WHAT IS REQUIRED: The expected response is a copy of every line in the entries below that includes the word "each".

TASK DATA:
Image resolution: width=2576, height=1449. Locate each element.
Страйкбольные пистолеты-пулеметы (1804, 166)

==

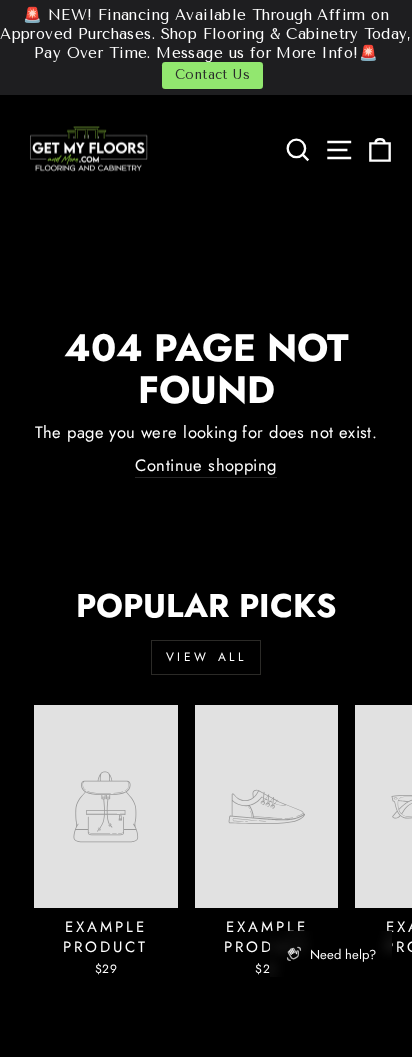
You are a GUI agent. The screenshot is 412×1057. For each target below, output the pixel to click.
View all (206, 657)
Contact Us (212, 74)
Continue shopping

TASK ANSWER:
Image resolution: width=2576, height=1449. Locate each element.
You are a GUI agent. The screenshot is 412×1057. For each target below, output the pixel to click.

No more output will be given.